::: QUOTED TEXT

Links to Consider, 10/4
Jacqueline Nesi and Cara Goodwin on kids' screen time; Michael Leibowitz and me on TLP; Rachel Lu on Communism; The Zvi on the VC game
Jacqueline Nesi and Cara Goodwin write,
In particular, when parents are distracted by their screens, children may show more behavioral problems to get their attention, or they may miss out on opportunities to learn social-emotional skills from parents.
In other words, put down that phone and pay attention to your kid. I would say: especially when I’m biking toward you and your toddler is running loose on the path. The authors have more advice.
Here is a podcast with Michael Leibowitz and me talking mostly about The Three Languages of Politics.
people crave solidarity and a greater sense of security. Communism promises both. …
Communists do not win free and fair elections. Instead, their leaders court small, disaffected, and ideally well-armed groups, converting them into the shock troops that are needed to impose totalitarian control on a larger population….
Communism attracts men who are ruthless, depraved, and highly innovative.

::::::

In the links roundup above, what is the podcast with Michael Leibowitz mostly about?

::: DATA EXCERPT

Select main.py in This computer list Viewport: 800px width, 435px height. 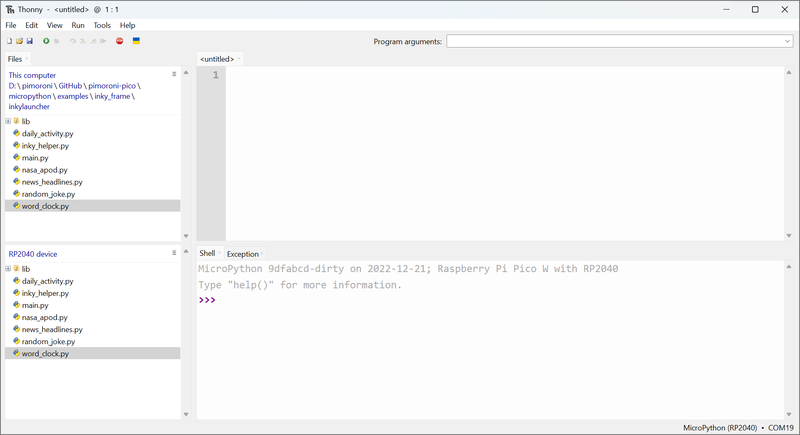(x=35, y=158)
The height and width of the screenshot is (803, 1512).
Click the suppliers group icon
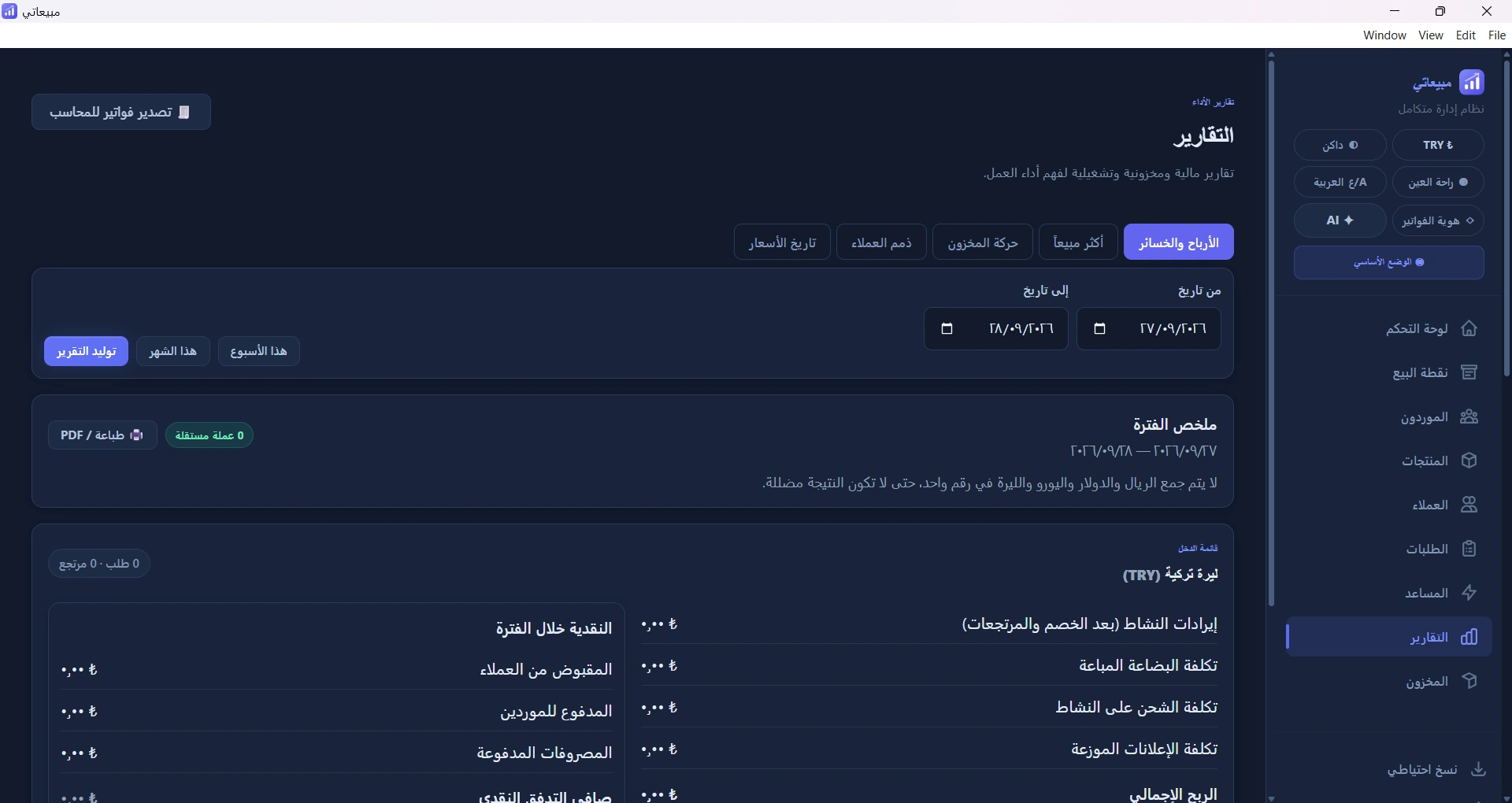1469,417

::::::

## WRITTEN ANSWER
The Three Languages of Politics.